### Task item
Quote all entries in full, exactly.

Collected data
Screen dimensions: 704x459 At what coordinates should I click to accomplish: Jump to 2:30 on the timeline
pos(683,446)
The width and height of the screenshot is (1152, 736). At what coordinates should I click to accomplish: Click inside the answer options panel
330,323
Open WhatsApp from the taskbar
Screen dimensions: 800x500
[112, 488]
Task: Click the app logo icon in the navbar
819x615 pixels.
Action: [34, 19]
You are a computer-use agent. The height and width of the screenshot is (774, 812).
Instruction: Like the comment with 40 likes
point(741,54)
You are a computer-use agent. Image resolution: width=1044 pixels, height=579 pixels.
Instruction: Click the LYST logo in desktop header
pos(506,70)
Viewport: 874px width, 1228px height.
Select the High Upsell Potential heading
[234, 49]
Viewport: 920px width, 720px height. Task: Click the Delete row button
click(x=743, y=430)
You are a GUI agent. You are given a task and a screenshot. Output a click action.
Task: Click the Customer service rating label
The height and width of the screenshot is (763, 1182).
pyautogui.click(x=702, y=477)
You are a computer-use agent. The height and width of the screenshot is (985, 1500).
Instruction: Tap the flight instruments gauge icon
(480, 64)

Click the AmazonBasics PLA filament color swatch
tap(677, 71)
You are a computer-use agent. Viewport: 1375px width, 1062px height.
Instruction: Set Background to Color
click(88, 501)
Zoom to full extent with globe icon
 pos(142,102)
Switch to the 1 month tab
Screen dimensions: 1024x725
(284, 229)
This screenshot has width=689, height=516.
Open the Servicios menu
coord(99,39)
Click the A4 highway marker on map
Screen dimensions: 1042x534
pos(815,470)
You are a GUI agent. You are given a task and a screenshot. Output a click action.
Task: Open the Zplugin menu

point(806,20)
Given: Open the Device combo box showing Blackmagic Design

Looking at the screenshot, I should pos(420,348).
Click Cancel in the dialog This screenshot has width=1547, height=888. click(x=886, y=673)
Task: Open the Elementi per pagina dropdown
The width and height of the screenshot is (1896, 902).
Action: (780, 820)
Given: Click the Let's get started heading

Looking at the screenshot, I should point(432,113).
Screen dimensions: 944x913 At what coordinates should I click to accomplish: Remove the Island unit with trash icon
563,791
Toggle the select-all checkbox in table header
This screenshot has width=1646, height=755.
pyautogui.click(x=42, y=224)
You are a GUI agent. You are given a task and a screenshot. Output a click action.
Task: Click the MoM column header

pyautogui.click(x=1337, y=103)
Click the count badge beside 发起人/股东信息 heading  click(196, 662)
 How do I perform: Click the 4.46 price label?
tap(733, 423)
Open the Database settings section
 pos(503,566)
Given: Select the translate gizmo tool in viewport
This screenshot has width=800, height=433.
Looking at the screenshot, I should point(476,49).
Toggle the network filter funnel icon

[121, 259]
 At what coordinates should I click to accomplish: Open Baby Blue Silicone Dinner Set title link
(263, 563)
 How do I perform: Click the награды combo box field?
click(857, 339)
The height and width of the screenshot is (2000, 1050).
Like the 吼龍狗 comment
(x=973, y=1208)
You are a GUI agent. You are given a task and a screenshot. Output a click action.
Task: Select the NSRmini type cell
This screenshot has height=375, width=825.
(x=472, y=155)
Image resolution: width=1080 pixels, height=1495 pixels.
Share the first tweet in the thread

### Answer box
Screen dimensions: 704x459 At what coordinates should I click to accomplish: Jump to 2:30 on the timeline
pos(683,446)
The width and height of the screenshot is (1152, 736). At what coordinates should I click to accomplish: Click inside the answer options panel
330,323
Open WhatsApp from the taskbar
Screen dimensions: 800x500
[112, 488]
Task: Click the app logo icon in the navbar
819x615 pixels.
Action: [34, 19]
You are a computer-use agent. The height and width of the screenshot is (774, 812).
Instruction: Like the comment with 40 likes
point(741,54)
You are a computer-use agent. Image resolution: width=1044 pixels, height=579 pixels.
Instruction: Click the LYST logo in desktop header
pos(506,70)
Viewport: 874px width, 1228px height.
Select the High Upsell Potential heading
[234, 49]
Viewport: 920px width, 720px height. Task: Click the Delete row button
click(x=743, y=430)
You are a GUI agent. You are given a task and a screenshot. Output a click action.
Task: Click the Customer service rating label
The height and width of the screenshot is (763, 1182).
pyautogui.click(x=702, y=477)
You are a computer-use agent. The height and width of the screenshot is (985, 1500).
Instruction: Tap the flight instruments gauge icon
(480, 64)

Click the AmazonBasics PLA filament color swatch
tap(677, 71)
You are a computer-use agent. Viewport: 1375px width, 1062px height.
Instruction: Set Background to Color
click(88, 501)
Zoom to full extent with globe icon
 pos(142,102)
Switch to the 1 month tab
Screen dimensions: 1024x725
(284, 229)
This screenshot has width=689, height=516.
Open the Servicios menu
coord(99,39)
Click the A4 highway marker on map
Screen dimensions: 1042x534
pos(815,470)
You are a GUI agent. You are given a task and a screenshot. Output a click action.
Task: Open the Zplugin menu

point(806,20)
Given: Open the Device combo box showing Blackmagic Design

Looking at the screenshot, I should pos(420,348).
Click Cancel in the dialog This screenshot has width=1547, height=888. click(x=886, y=673)
Task: Open the Elementi per pagina dropdown
The width and height of the screenshot is (1896, 902).
Action: (780, 820)
Given: Click the Let's get started heading

Looking at the screenshot, I should point(432,113).
Screen dimensions: 944x913 At what coordinates should I click to accomplish: Remove the Island unit with trash icon
563,791
Toggle the select-all checkbox in table header
This screenshot has width=1646, height=755.
pyautogui.click(x=42, y=224)
You are a GUI agent. You are given a task and a screenshot. Output a click action.
Task: Click the MoM column header

pyautogui.click(x=1337, y=103)
Click the count badge beside 发起人/股东信息 heading  click(196, 662)
 How do I perform: Click the 4.46 price label?
tap(733, 423)
Open the Database settings section
 pos(503,566)
Given: Select the translate gizmo tool in viewport
This screenshot has width=800, height=433.
Looking at the screenshot, I should point(476,49).
Toggle the network filter funnel icon

[121, 259]
 At what coordinates should I click to accomplish: Open Baby Blue Silicone Dinner Set title link
(263, 563)
 How do I perform: Click the награды combo box field?
click(857, 339)
The height and width of the screenshot is (2000, 1050).
Like the 吼龍狗 comment
(x=973, y=1208)
You are a GUI agent. You are given a task and a screenshot. Output a click action.
Task: Select the NSRmini type cell
This screenshot has height=375, width=825.
(x=472, y=155)
Image resolution: width=1080 pixels, height=1495 pixels.
Share the first tweet in the thread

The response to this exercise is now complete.